*Stated goal*:
Update the records starting with the line with "Given: Expand the Sources All (5) filter" and going on through the line with "click(567, 384)", replacing "filter" with "dropdown" and leaving everything else unchanged. Give only those lines, and omit the pictures.

*Input data*:
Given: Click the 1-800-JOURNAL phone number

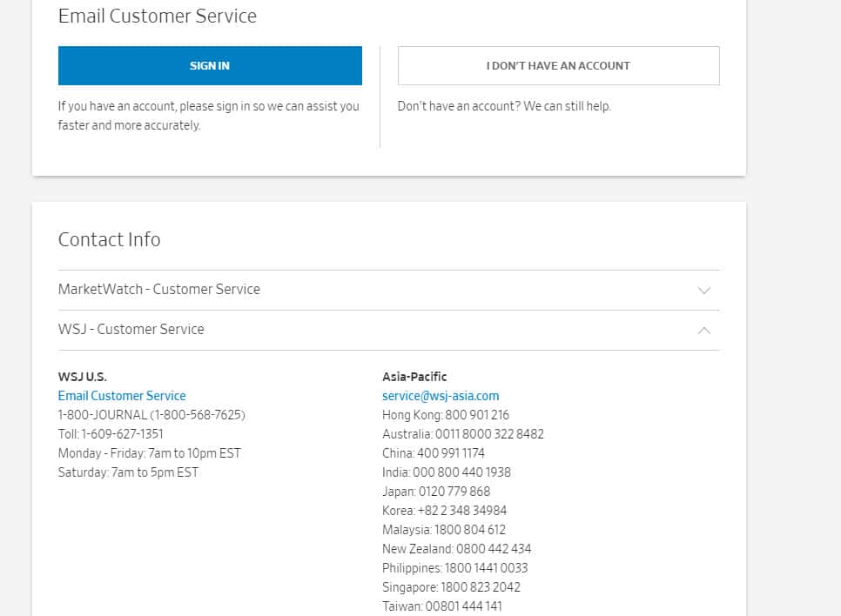Looking at the screenshot, I should pyautogui.click(x=151, y=415).
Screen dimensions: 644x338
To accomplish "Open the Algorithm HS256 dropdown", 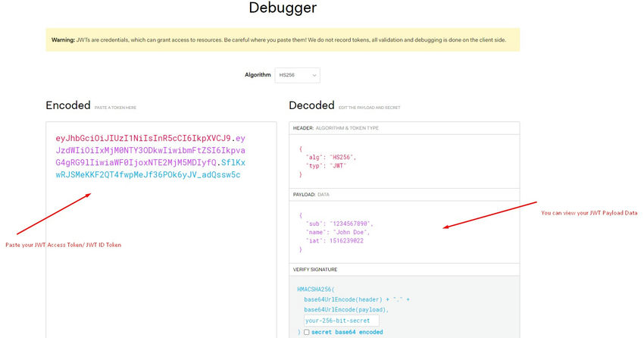I will coord(297,75).
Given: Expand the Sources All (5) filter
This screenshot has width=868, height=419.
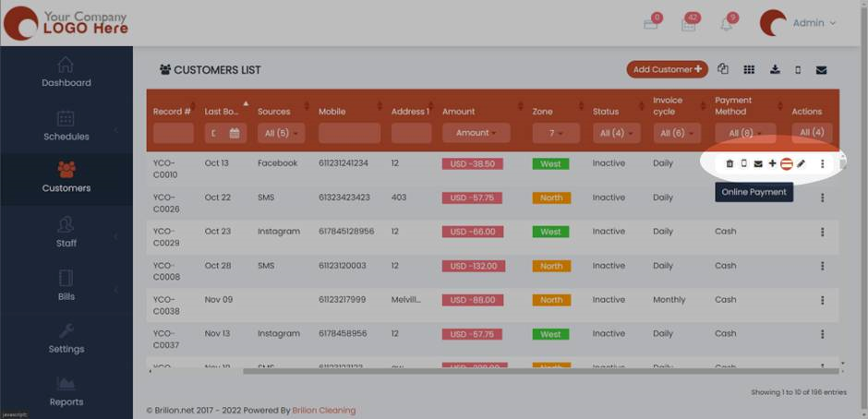Looking at the screenshot, I should point(281,133).
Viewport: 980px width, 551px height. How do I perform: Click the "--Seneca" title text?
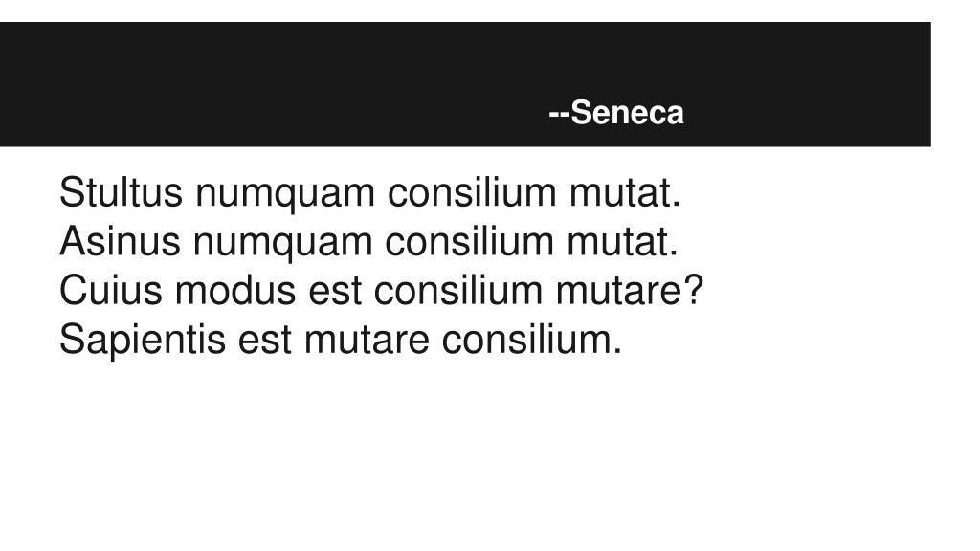(x=616, y=113)
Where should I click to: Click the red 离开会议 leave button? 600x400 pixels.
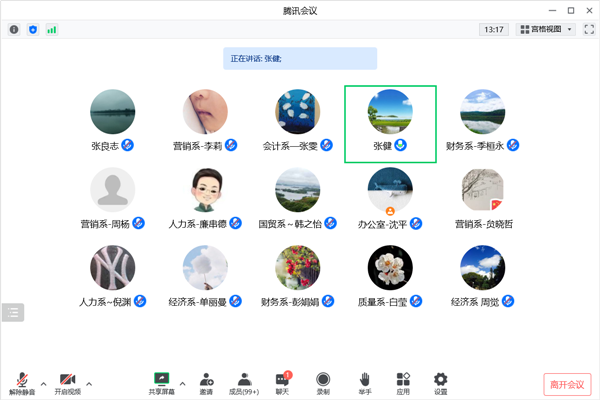click(567, 384)
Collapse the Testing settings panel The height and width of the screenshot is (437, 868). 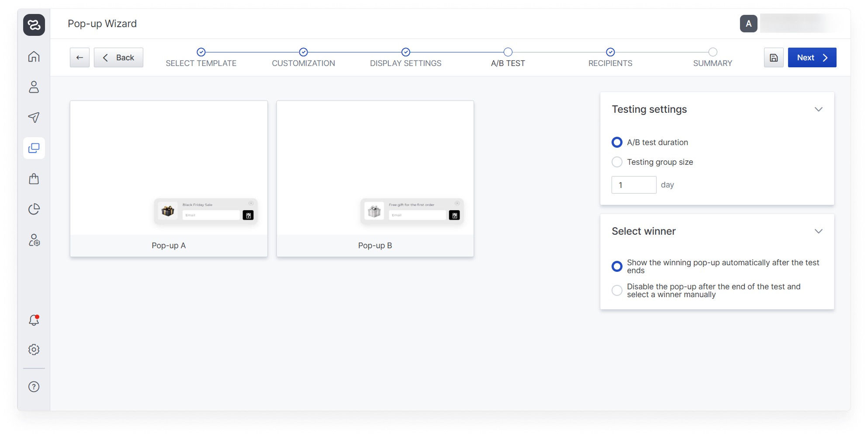[818, 109]
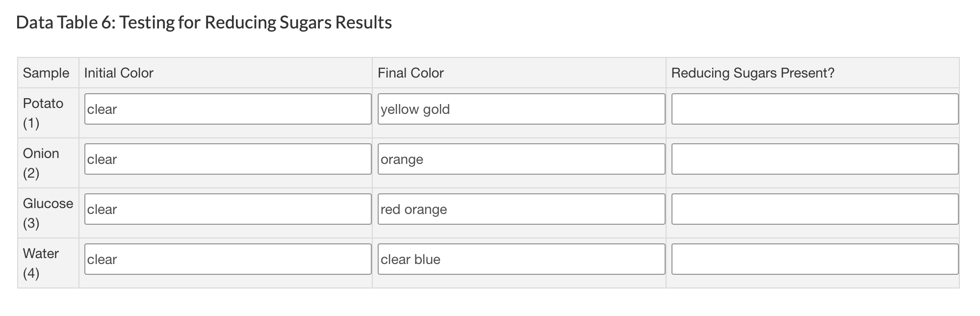Focus Glucose's Reducing Sugars Present field
Screen dimensions: 980x316
click(814, 209)
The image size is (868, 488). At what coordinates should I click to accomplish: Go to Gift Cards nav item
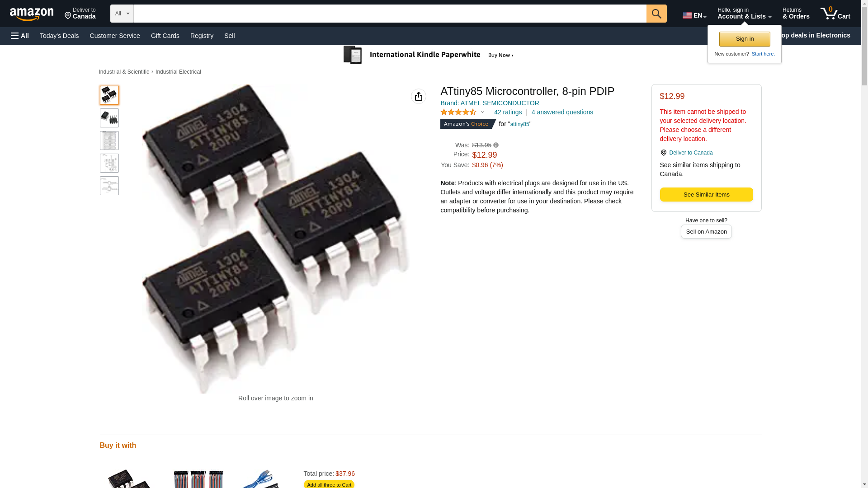click(x=165, y=36)
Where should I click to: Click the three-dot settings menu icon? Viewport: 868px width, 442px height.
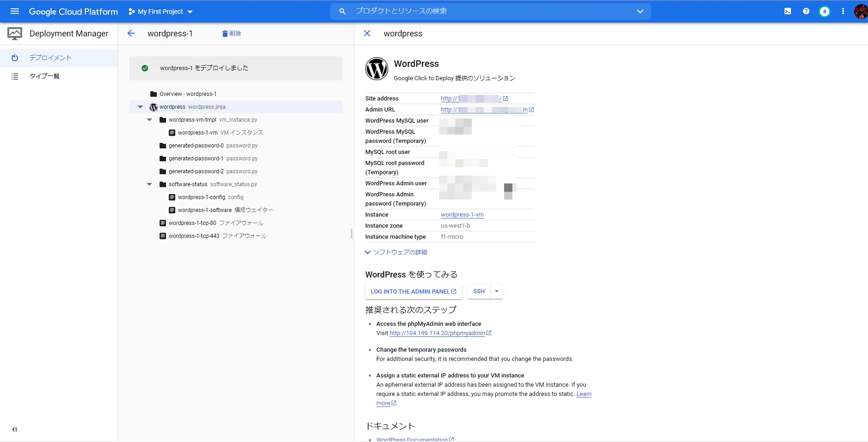[x=843, y=11]
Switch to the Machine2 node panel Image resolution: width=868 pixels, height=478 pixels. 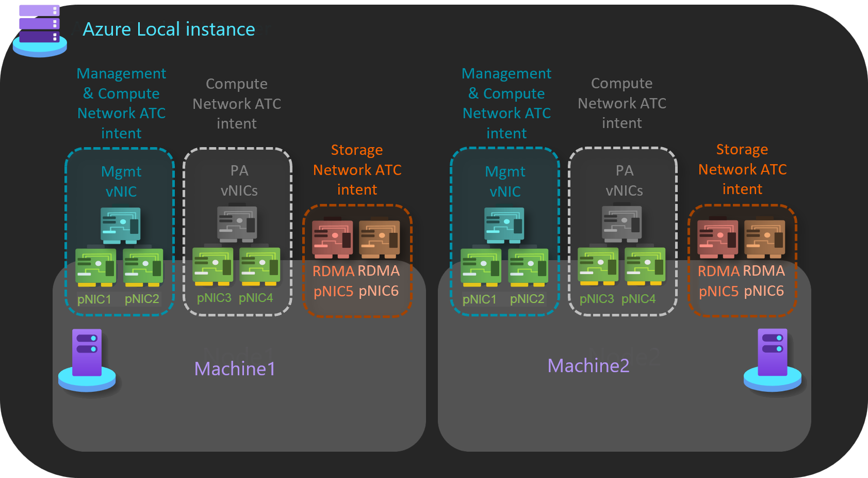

*Answer to this exercise*:
Given: Expand the Sources All (5) dropdown
This screenshot has width=868, height=419.
Looking at the screenshot, I should point(281,133).
Viewport: 980px width, 551px height. How do I perform: Click the "--Seneca" title text?
(x=616, y=113)
Where should I click to: Click the red 离开会议 leave button? 600x400 pixels.
click(567, 384)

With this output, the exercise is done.